Girls and young women across the MENA region bear a double burden: they are not only restricted by their age, but also by gender norms, limiting their physical mobility, access to the labour market, and both household and public decision-making. In several countries, as well as within communities, in the region, mobility within and outside the household is restricted by patriarchal structures and men’s decision making. Adolescent girls across MENA countries are facing increased risks of triple burden of malnutrition - undernutrition, anemia and overweight and obesity.
Throughout the region, the most common out of school children at both primary and secondary levels are rural girls and adolescent girls. At a young age, girls face barriers to quality education, especially through their involvement in domestic work. Adolescent girls are at risk of early pregnancy and school dropout, and are more likely to work in precarious, informal jobs, shoulder a greater burden of unpaid care. When there is progress in access to primary and secondary education for girls and adolescent girls, this does not directly translate into participation in the labor force.

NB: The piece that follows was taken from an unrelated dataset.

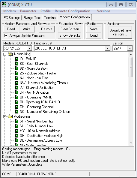Click the green icon beside ID - PAN ID
This screenshot has width=137, height=178.
[x=16, y=59]
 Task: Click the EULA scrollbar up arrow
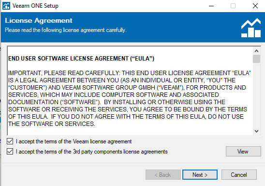click(256, 51)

Across the region, female youth are more than twice as likely to be not in education, employment, or training than male youth.

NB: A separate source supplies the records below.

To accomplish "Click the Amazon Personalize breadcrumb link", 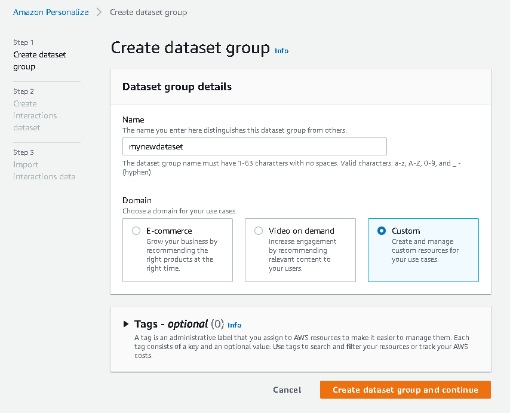I will (51, 12).
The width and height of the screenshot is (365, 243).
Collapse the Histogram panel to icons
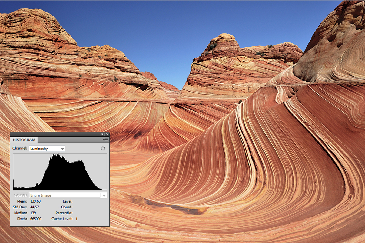tap(102, 134)
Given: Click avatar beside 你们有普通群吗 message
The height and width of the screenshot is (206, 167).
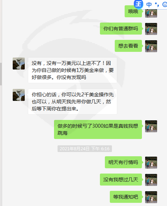Looking at the screenshot, I should coord(151,29).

Adolescent girls represent one of the highest risk groups for gender-based violence in MENA and across the globe, including sexual exploitation and abuse, sexual harassment, trafficking, female genital mutilation, child marriage, and gender-related killing. The results of restrictive gender socialization as well as limited agency will be reflected in barriers to progressive realization of rights of girls and women, as well as negative impacts on national economies and society. Girls’ and adolescent girls’ empowerment can often go hand in hand with addressing negative masculinity that affects the lives of boys and adolescent boys.
Solutions
Across all five Goal Areas of the UNICEF Strategic Plan, 2022–2025, the Gender Action Plan advances gender equality priorities throughout the life course and promotes targeted actions to advance the leadership and well-being of adolescent girls. This dual-track approach emphasizes structural and norms change – going beyond responding to the manifestations of gender inequality to tackling the underlying drivers.

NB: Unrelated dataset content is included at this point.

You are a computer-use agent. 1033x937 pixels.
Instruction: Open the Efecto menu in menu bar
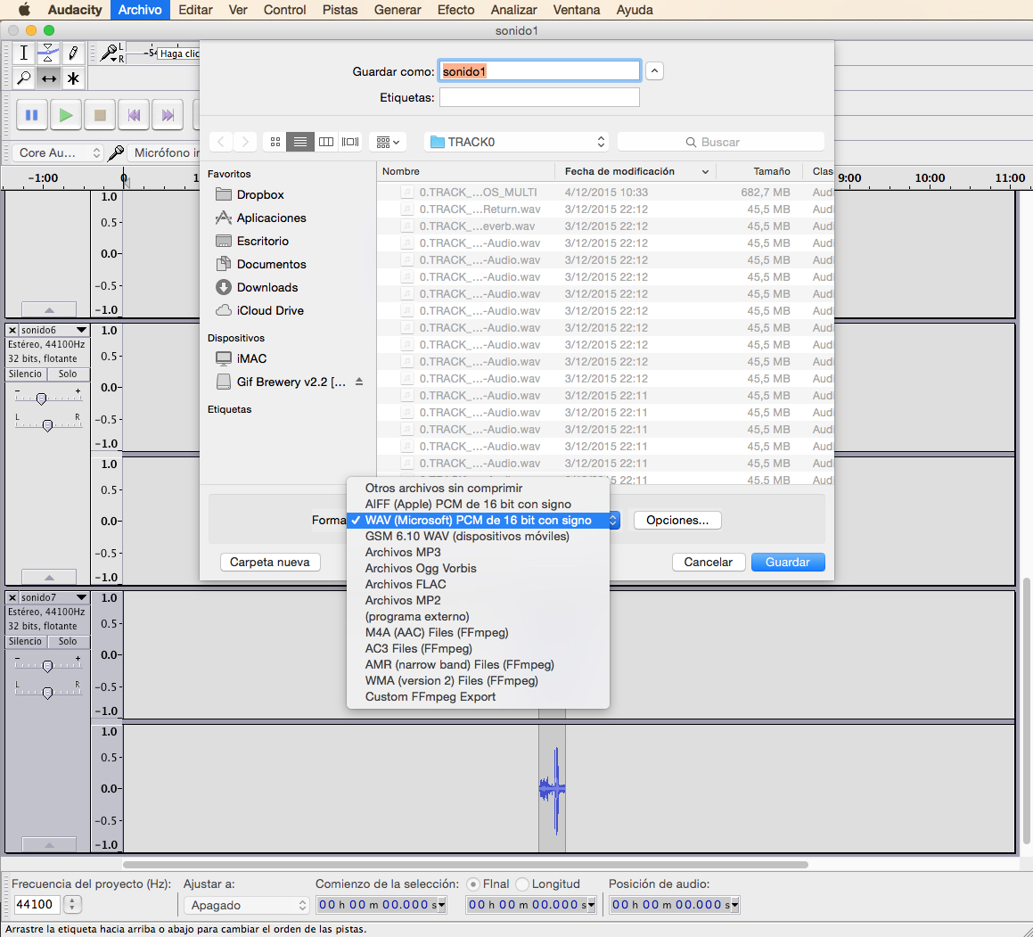click(x=455, y=10)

With policy reform, capacity and access to institutions and services as well as community engagements around social norms, disrupting negative gender norms and promoting transformation toward equality and empowerment is possible. As part of UNICEF Adolescent Girl Strategy, we focus on:
- Centering adolescent girls’ Voice, agency and leadership in effectuating change
- Promoting multi-faceted, multisectoral, integrated approaches
- Generating quality data and evidence as a global good
- Strengthening partnerships, including with girl-led networks and organizations
The priority results for gender equality across UNICEF include improvement in the quality of maternal health care and nutrition, counselling and care; more gender-responsive education systems and equitable access to education for all; progress towards the elimination of violence and harmful practices; more equitable water, sanitation and hygiene systems; and gender-responsive social protection systems. Targeted actions for adolescent girls include promoting health, nutrition and pregnancy care, and the prevention of HIV and human papilloma virus; advancing girls’ education, learning and skills; ending child marriage and early unions; and promoting accessible and dignified menstrual health and hygiene services. To address gender-based violence, UNICEF will adopt a multisectoral strategy across all Goal Areas, using sector-wide and survivor-centred approaches. Integrating gender equality and the empowerment of women and girls into all humanitarian action is also a priority in the GAP.
The work of UNICEF on gender equality and the empowerment of girls and women is grounded in the human rights principles of non-discrimination and equality, upheld in the Convention on the Rights of the Child, the Convention on the Elimination of All Forms of Discrimination against Women and the Convention on the Rights of Persons with Disabilities.